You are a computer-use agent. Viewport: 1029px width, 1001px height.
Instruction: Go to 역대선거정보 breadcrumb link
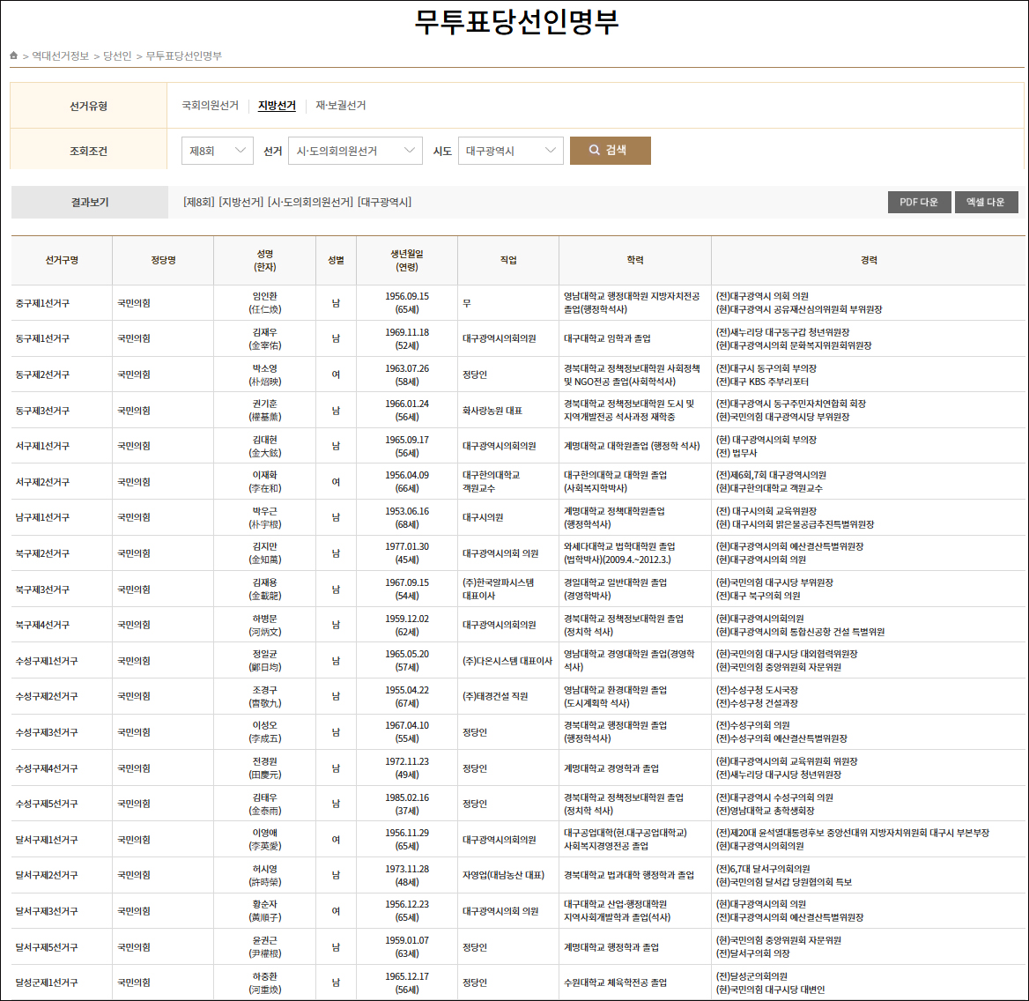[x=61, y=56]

---

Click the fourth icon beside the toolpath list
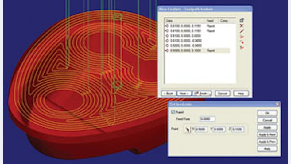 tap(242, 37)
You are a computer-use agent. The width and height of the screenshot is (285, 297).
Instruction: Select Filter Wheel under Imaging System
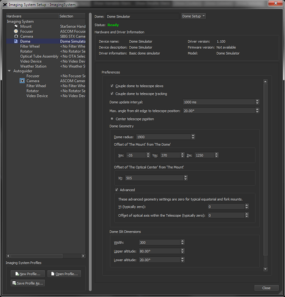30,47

---

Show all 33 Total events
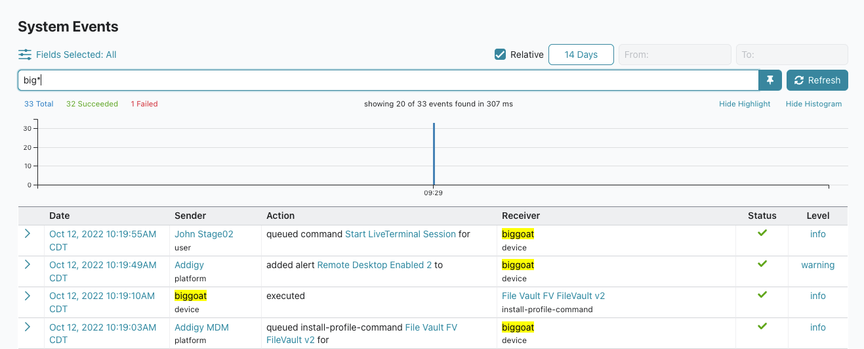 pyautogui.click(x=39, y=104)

The problem.
Return, from the entries, each line that holds "width".

Written answer.
You are a computer-use agent. Viewport: 1029px width, 1001px height.
You are a computer-use agent. The width and height of the screenshot is (285, 297).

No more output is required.